Presentamos este proyecto con profunda preocupación y con mucho pesar por la violenta muerte de la Dra. Silvina Drago, una noticia que golpeó a la ciudad de Santa Fe, a la universidad pública y al sistema científico de nuestra provincia.

Y quiero decirlo con la prudencia que corresponde: estamos ante una muerte violenta que hoy está siendo investigada como un posible femicidio, y eso exige todo el compromiso del Estado y de la justicia para esclarecer lo ocurrido.

Quiero además poner en valor quién era Silvina Drago y por qué su pérdida duele también en lo colectivo. No estamos hablando solamente de una trayectoria individual brillante. Estamos hablando de una santafesina destacada, de una profesora de la Universidad Nacional del Litoral, de una investigadora del CONICET que había llegado a la categoría de Investigadora Superior, la máxima jerarquía de la carrera científica. Es decir: una mujer que había llegado a uno de los lugares más altos del sistema científico argentino.
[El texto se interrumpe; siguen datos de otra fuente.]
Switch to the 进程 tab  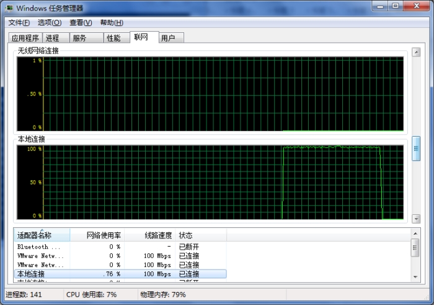(x=53, y=38)
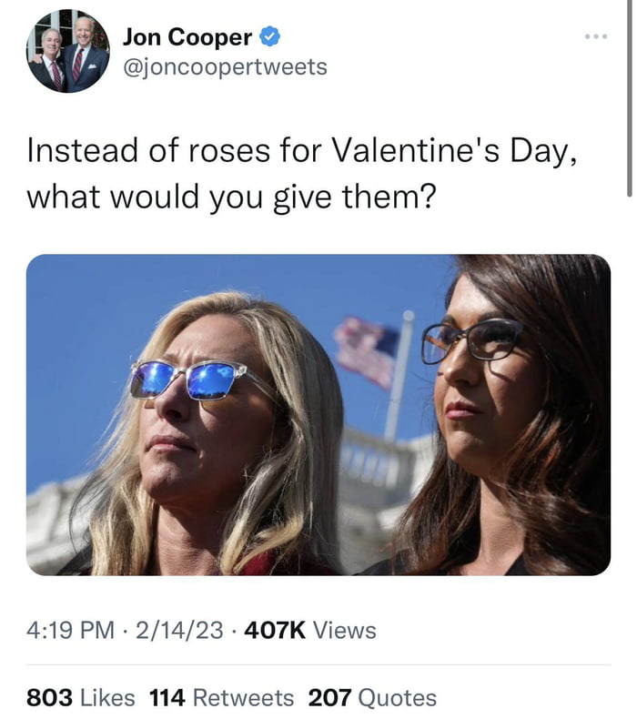
Task: Open the attached tweet photo
Action: click(x=318, y=414)
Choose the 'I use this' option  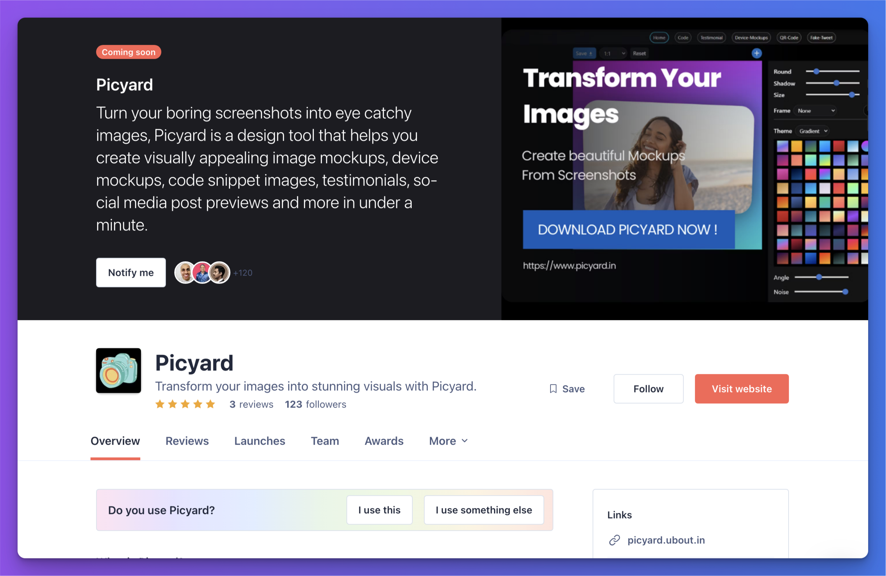point(379,510)
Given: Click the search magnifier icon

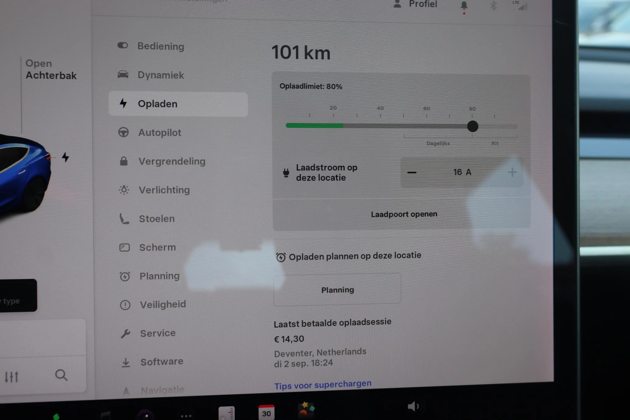Looking at the screenshot, I should pos(61,375).
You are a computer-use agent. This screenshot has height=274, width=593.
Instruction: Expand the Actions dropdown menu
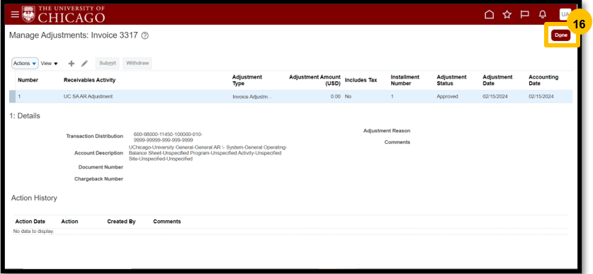[25, 64]
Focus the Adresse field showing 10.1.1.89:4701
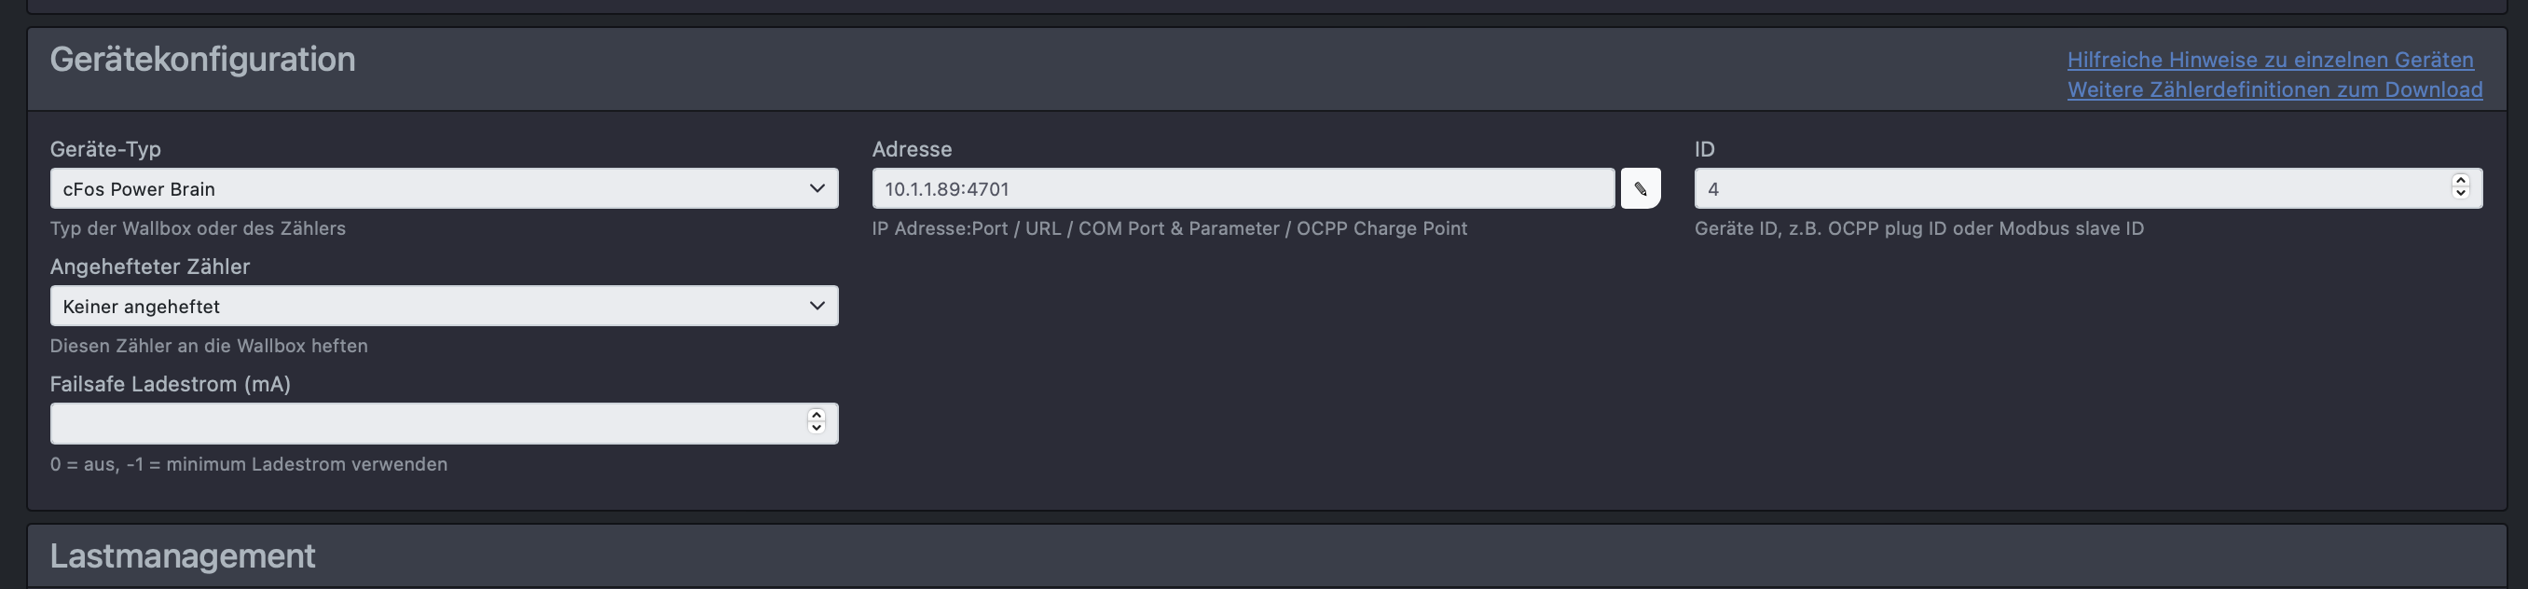 click(x=1242, y=188)
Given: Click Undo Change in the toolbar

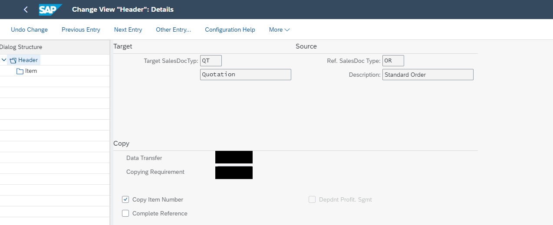Looking at the screenshot, I should pos(29,29).
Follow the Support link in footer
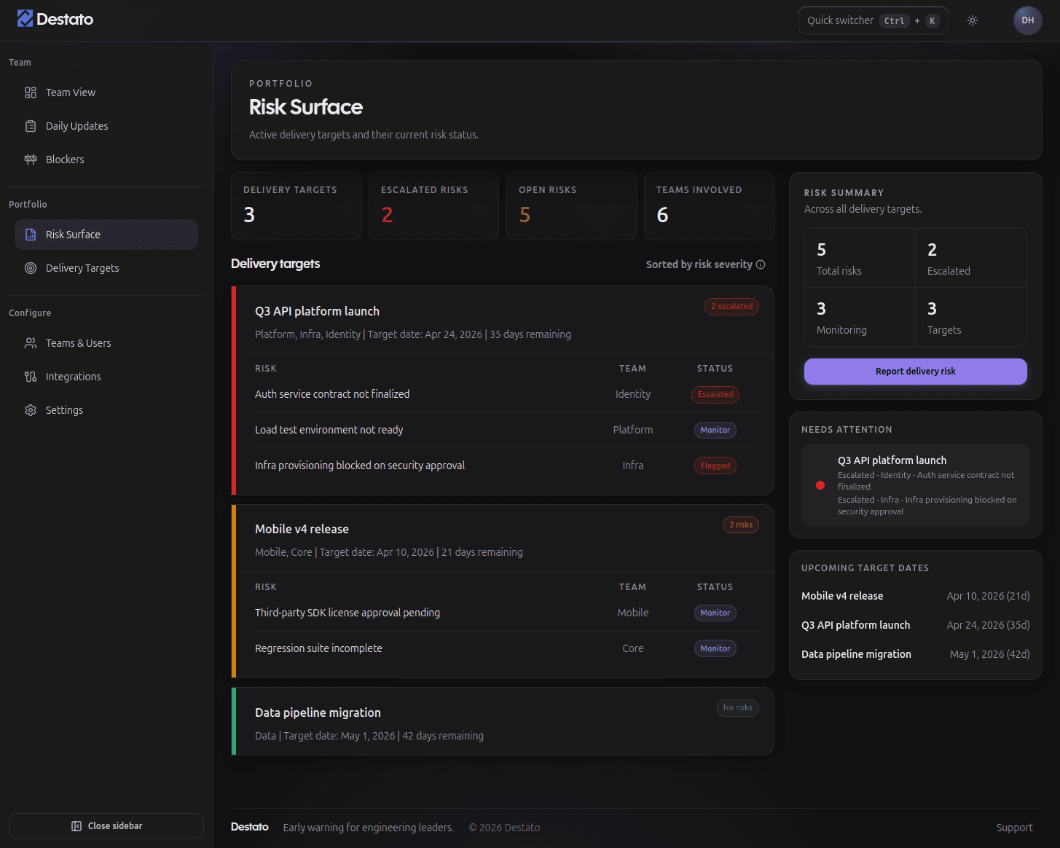The image size is (1060, 848). [x=1014, y=828]
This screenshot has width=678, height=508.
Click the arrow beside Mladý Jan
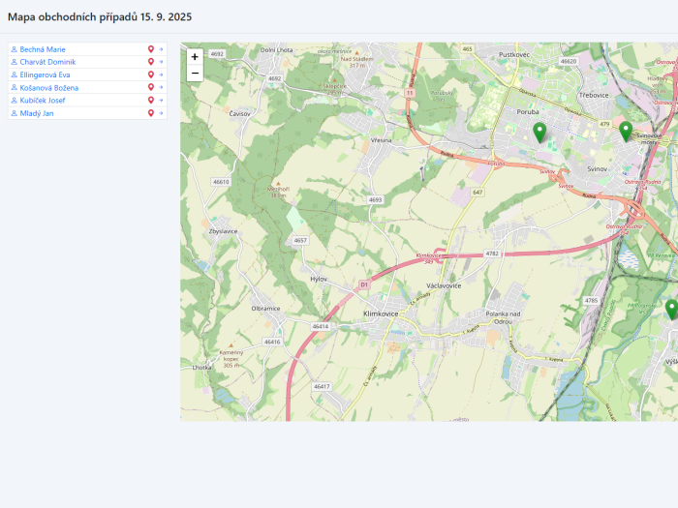[x=162, y=113]
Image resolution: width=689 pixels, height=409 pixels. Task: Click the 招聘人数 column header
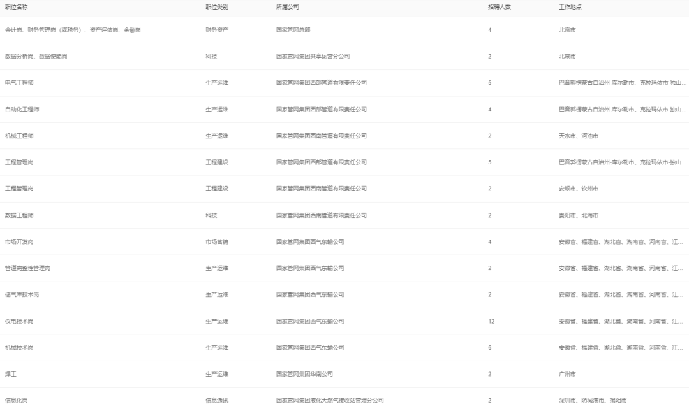coord(500,6)
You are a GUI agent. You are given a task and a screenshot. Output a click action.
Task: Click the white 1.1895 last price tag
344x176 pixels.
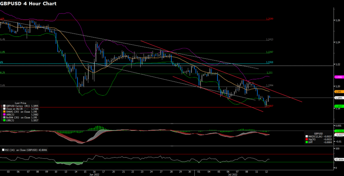[x=339, y=98]
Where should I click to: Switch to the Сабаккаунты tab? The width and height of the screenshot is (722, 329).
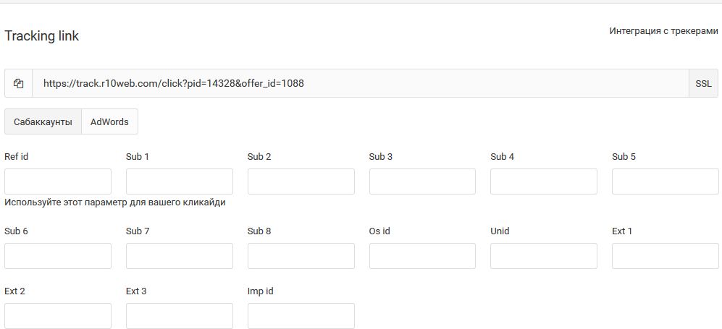[43, 121]
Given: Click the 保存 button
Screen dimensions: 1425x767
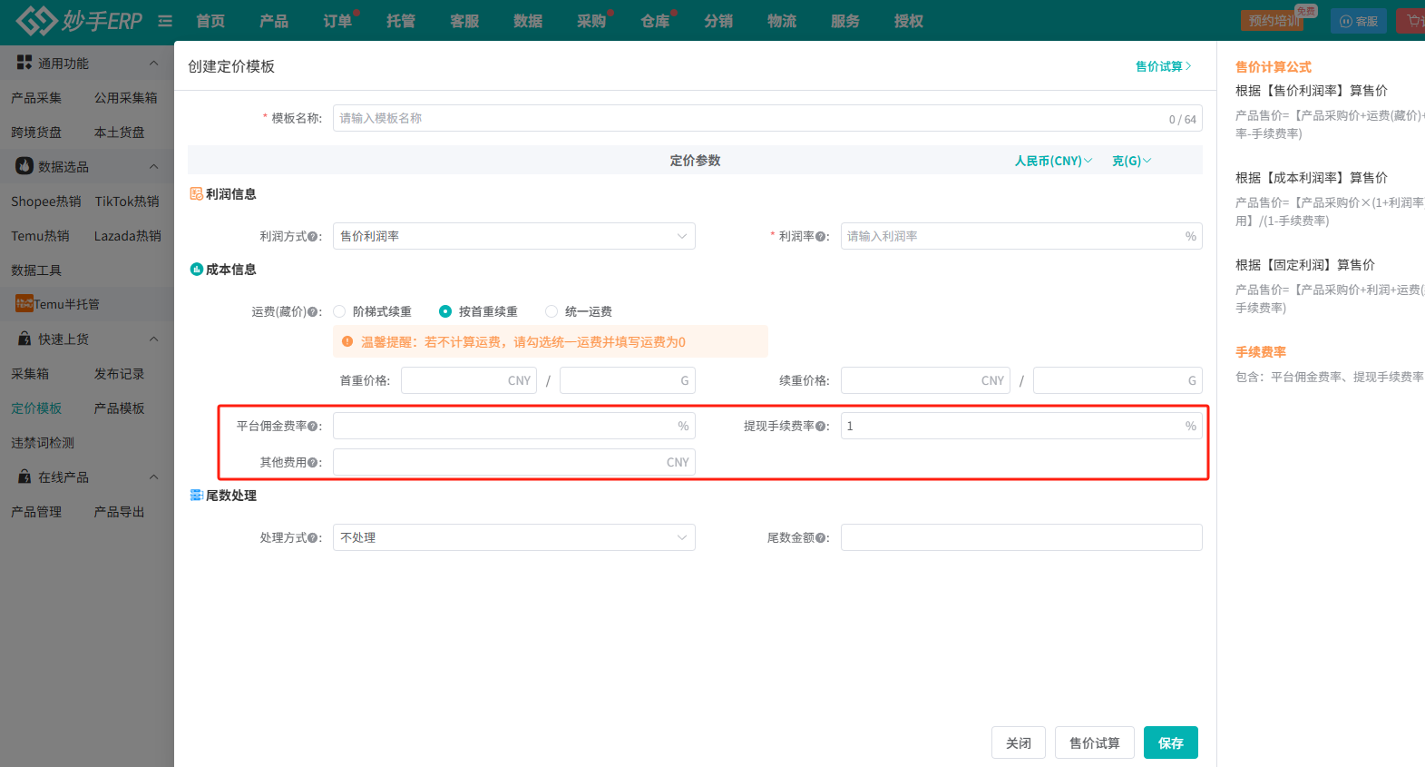Looking at the screenshot, I should 1170,742.

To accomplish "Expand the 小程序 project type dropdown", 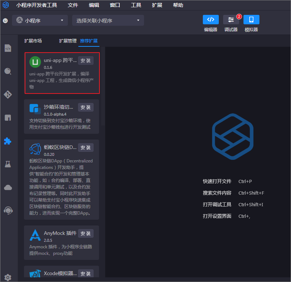I will [40, 21].
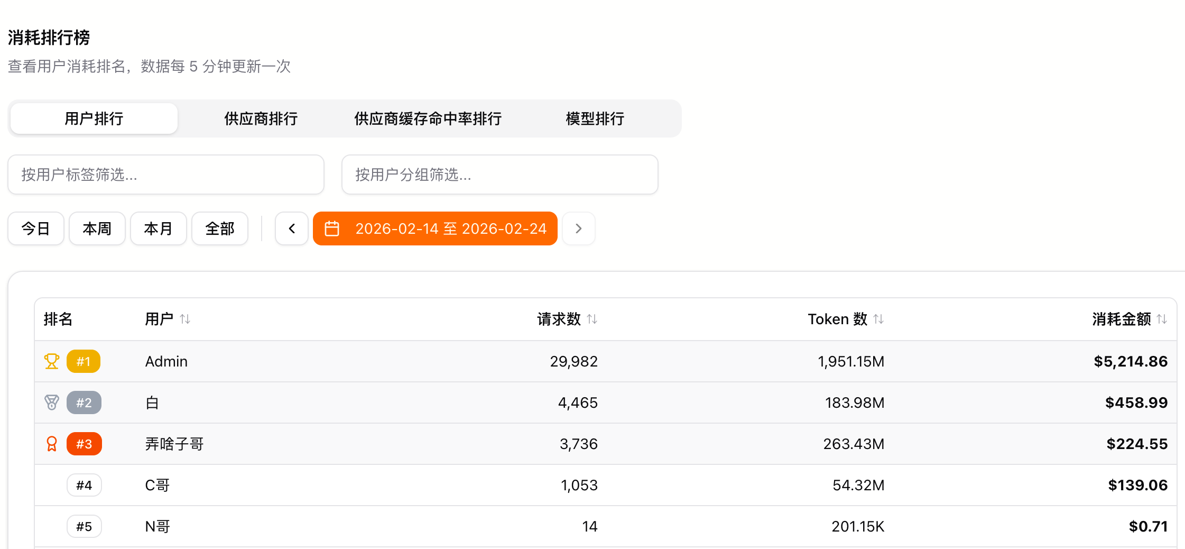
Task: Switch to the 供应商排行 tab
Action: pos(261,118)
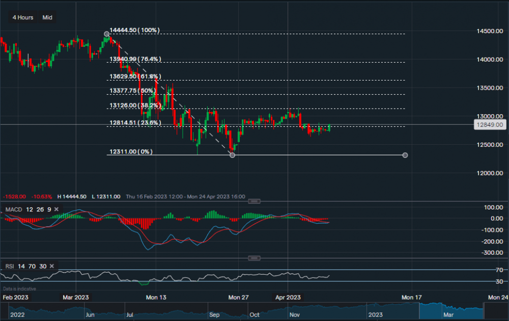Select the Fibonacci anchor point at the 14444.50 high

click(106, 34)
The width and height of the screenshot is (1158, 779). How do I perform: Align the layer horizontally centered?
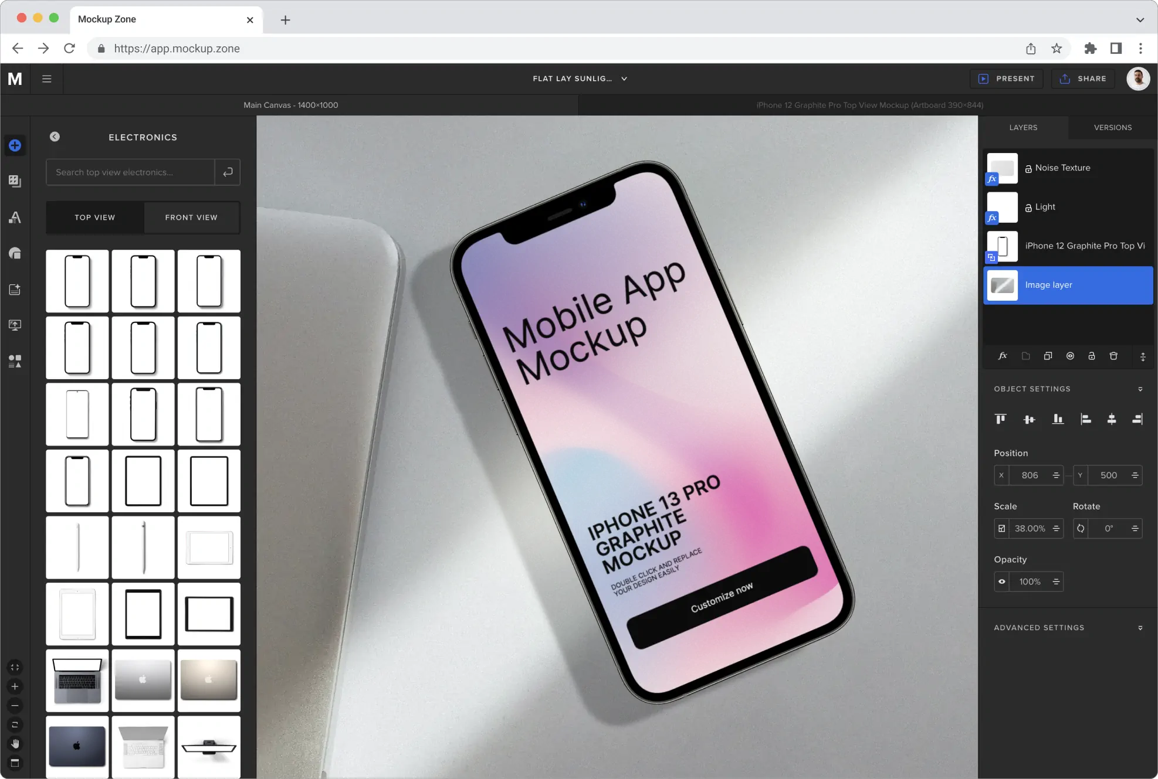click(1112, 419)
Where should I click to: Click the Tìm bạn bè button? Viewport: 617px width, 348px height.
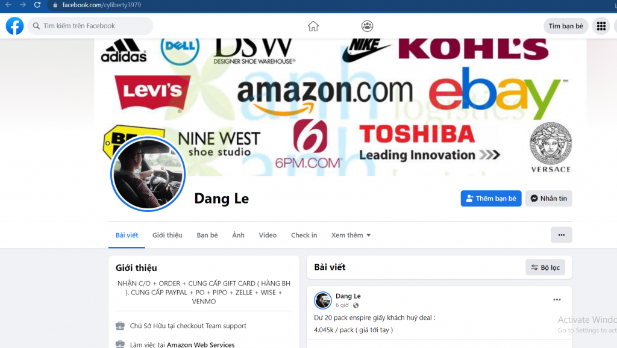click(565, 26)
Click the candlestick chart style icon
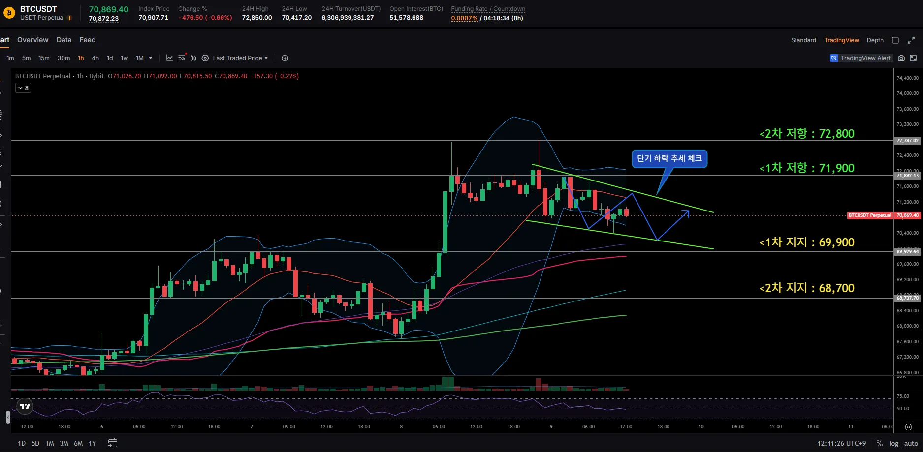Viewport: 923px width, 452px height. [x=193, y=58]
Y eso merece ser subrayado porque no ocurre en un vacío. Aunque las mujeres son mayoría en la Carrera del Investigador del CONICET, con el 54,61%, su presencia cae al 25,58% en la categoría Superior. Dicho más simple: las mujeres sostienen gran parte del sistema científico, pero siguen estando claramente subrepresentadas en sus tramos más jerarquizados. Por eso destacamos a Silvina Drago: por su aporte al conocimiento, por su tarea formadora, y también porque su recorrido expresa todo lo que todavía cuesta para una mujer llegar a la máxima jerarquía científica.

Y hay un último punto que me parece central. En el CONICET hubo un camino institucional muy importante que comenzó a consolidarse en 2017 con el impulso de Dora Barrancos, y que después se profundizó con Ana Franchi: protocolos de actuación, observatorios, reconocimiento de derechos vinculados al cuidado, implementación de Ley Micaela, áreas específicas y espacios de atención frente a situaciones de violencia laboral y de género, como el que comenzó a funcionar en Santa Fe en 2022. Todo eso no es burocracia. Todo eso construye cuidado. Todo eso genera escucha, prevención, acompañamiento y respuestas institucionales.

Nunca vamos a poder saber, en un caso concreto, qué hubiera pasado si determinadas herramientas llegaban antes, si determinados dispositivos funcionaban mejor o si determinadas redes estaban más fortalecidas. Pero sí sabemos algo: cuando el Estado construye prevención y cuidado, cuando genera ámbitos de atención, cuando forma, acompaña y escucha, está protegiendo vidas. Y por eso, frente a este dolor, nuestra obligación no es mirar para otro lado, sino reafirmar la necesidad de seguir profundizando esas políticas.